Data records
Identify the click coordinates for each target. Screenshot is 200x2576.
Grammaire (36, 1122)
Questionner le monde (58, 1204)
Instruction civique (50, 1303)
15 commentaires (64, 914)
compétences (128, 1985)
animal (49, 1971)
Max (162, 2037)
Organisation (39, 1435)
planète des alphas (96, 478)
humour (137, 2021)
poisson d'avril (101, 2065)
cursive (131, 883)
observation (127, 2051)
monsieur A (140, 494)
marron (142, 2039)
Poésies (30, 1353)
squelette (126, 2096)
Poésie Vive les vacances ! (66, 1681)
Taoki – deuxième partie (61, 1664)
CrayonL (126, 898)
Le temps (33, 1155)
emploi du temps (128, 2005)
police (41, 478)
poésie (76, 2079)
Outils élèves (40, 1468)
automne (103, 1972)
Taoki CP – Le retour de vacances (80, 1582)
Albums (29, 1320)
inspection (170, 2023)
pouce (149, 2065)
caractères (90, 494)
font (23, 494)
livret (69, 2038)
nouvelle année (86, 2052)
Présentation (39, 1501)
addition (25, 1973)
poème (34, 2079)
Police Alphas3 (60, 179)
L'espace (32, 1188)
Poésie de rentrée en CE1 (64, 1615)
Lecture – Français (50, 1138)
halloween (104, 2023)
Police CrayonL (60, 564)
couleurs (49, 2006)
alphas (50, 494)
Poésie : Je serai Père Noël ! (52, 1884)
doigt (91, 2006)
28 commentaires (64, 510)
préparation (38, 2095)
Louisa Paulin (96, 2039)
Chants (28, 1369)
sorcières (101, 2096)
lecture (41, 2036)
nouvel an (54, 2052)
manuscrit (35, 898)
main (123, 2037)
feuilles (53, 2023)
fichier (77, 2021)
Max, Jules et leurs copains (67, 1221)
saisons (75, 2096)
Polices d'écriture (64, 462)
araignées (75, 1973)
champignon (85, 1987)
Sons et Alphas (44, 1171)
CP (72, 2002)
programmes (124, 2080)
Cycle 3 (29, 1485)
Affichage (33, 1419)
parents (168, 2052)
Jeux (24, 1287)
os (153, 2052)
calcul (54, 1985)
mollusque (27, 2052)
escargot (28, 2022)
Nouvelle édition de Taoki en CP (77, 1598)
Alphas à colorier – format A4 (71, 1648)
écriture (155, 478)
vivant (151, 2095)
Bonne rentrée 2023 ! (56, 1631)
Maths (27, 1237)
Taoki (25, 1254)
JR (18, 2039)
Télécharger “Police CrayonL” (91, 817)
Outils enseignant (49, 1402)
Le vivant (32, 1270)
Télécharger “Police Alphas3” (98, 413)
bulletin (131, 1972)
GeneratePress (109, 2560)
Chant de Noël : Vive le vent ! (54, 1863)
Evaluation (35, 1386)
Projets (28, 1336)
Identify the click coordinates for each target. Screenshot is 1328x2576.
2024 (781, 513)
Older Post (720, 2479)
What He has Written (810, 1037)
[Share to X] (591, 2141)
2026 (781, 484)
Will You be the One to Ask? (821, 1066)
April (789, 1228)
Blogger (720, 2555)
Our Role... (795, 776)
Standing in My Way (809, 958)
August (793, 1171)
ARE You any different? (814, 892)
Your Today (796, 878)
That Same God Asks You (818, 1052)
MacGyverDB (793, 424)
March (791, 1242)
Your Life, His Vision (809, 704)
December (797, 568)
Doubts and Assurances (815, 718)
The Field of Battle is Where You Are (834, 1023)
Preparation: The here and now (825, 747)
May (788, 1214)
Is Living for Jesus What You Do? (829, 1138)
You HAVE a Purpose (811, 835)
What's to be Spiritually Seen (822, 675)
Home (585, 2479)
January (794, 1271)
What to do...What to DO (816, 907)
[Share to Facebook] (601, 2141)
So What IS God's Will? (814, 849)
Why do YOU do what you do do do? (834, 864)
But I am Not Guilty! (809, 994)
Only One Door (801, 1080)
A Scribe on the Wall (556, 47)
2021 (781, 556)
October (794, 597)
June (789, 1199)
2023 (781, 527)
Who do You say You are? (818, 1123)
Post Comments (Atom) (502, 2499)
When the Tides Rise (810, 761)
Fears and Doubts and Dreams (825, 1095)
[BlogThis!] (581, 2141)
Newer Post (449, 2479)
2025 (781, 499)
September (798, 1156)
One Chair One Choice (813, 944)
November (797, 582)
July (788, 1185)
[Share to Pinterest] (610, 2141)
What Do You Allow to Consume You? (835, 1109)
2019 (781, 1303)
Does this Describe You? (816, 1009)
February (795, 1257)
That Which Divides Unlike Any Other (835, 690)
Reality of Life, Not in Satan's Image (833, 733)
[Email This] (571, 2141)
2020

What this task involves: Copy each record from above exactly, and include every line.

Expected answer:
Identify the click coordinates for each target. Screenshot is 200x2576.
Grammaire (36, 1122)
Questionner le monde (58, 1204)
Instruction civique (50, 1303)
15 commentaires (64, 914)
compétences (128, 1985)
animal (49, 1971)
Max (162, 2037)
Organisation (39, 1435)
planète des alphas (96, 478)
humour (137, 2021)
poisson d'avril (101, 2065)
cursive (131, 883)
observation (127, 2051)
monsieur A (140, 494)
marron (142, 2039)
Poésies (30, 1353)
squelette (126, 2096)
Poésie Vive les vacances ! (66, 1681)
Taoki – deuxième partie (61, 1664)
CrayonL (126, 898)
Le temps (33, 1155)
emploi du temps (128, 2005)
police (41, 478)
poésie (76, 2079)
Outils élèves (40, 1468)
automne (103, 1972)
Taoki CP – Le retour de vacances (80, 1582)
Albums (29, 1320)
inspection (170, 2023)
pouce (149, 2065)
caractères (90, 494)
font (23, 494)
livret (69, 2038)
nouvelle année (86, 2052)
Présentation (39, 1501)
addition (25, 1973)
poème (34, 2079)
Police Alphas3 (60, 179)
L'espace (32, 1188)
Poésie de rentrée en CE1 (64, 1615)
Lecture – Français (50, 1138)
halloween (104, 2023)
Police CrayonL (60, 564)
couleurs (49, 2006)
alphas (50, 494)
Poésie : Je serai Père Noël ! (52, 1884)
doigt (91, 2006)
28 commentaires (64, 510)
préparation (38, 2095)
Louisa Paulin (96, 2039)
Chants (28, 1369)
sorcières (101, 2096)
lecture (41, 2036)
nouvel an (54, 2052)
manuscrit (35, 898)
main (123, 2037)
feuilles (53, 2023)
fichier (77, 2021)
Max, Jules et leurs copains (67, 1221)
saisons (75, 2096)
Polices d'écriture (64, 462)
araignées (75, 1973)
champignon (85, 1987)
Sons et Alphas (44, 1171)
CP (72, 2002)
programmes (124, 2080)
Cycle 3 (29, 1485)
Affichage (33, 1419)
parents (168, 2052)
Jeux (24, 1287)
os (153, 2052)
calcul (54, 1985)
mollusque (27, 2052)
escargot (28, 2022)
Nouvelle édition de Taoki en CP (77, 1598)
Alphas à colorier – format A4 (71, 1648)
écriture (155, 478)
vivant (151, 2095)
Bonne rentrée 2023 ! (56, 1631)
Maths (27, 1237)
Taoki (25, 1254)
JR (18, 2039)
Télécharger “Police CrayonL” (91, 817)
Outils enseignant (49, 1402)
Le vivant (32, 1270)
Télécharger “Police Alphas3” (98, 413)
bulletin (131, 1972)
GeneratePress (109, 2560)
Chant de Noël : Vive le vent ! (54, 1863)
Evaluation (35, 1386)
Projets (28, 1336)
Identify the click coordinates for each target. Screenshot is 1328x2576.
2024 (781, 513)
Older Post (720, 2479)
What He has Written (810, 1037)
[Share to X] (591, 2141)
2026 (781, 484)
Will You be the One to Ask? (821, 1066)
April (789, 1228)
Blogger (720, 2555)
Our Role... (795, 776)
Standing in My Way (809, 958)
August (793, 1171)
ARE You any different? (814, 892)
Your Today (796, 878)
That Same God Asks You (818, 1052)
MacGyverDB (793, 424)
March (791, 1242)
Your Life, His Vision (809, 704)
December (797, 568)
Doubts and Assurances (815, 718)
The Field of Battle is Where You Are (834, 1023)
Preparation: The here and now (825, 747)
May (788, 1214)
Is Living for Jesus What You Do? (829, 1138)
You HAVE a Purpose (811, 835)
What's to be Spiritually Seen (822, 675)
Home (585, 2479)
January (794, 1271)
What to do...What to DO (816, 907)
[Share to Facebook] (601, 2141)
So What IS God's Will? (814, 849)
Why do YOU do what you do do do? (834, 864)
But I am Not Guilty! (809, 994)
Only One Door (801, 1080)
A Scribe on the Wall (556, 47)
2021 (781, 556)
October (794, 597)
June (789, 1199)
2023 (781, 527)
Who do You say You are? (818, 1123)
Post Comments (Atom) (502, 2499)
When the Tides Rise (810, 761)
Fears and Doubts and Dreams (825, 1095)
[BlogThis!] (581, 2141)
Newer Post (449, 2479)
2025 (781, 499)
September (798, 1156)
One Chair One Choice (813, 944)
November (797, 582)
July (788, 1185)
[Share to Pinterest] (610, 2141)
What Do You Allow to Consume You? (835, 1109)
2019 (781, 1303)
Does this Describe You? (816, 1009)
February (795, 1257)
That Which Divides Unlike Any Other (835, 690)
Reality of Life, Not in Satan's Image (833, 733)
[Email This] (571, 2141)
2020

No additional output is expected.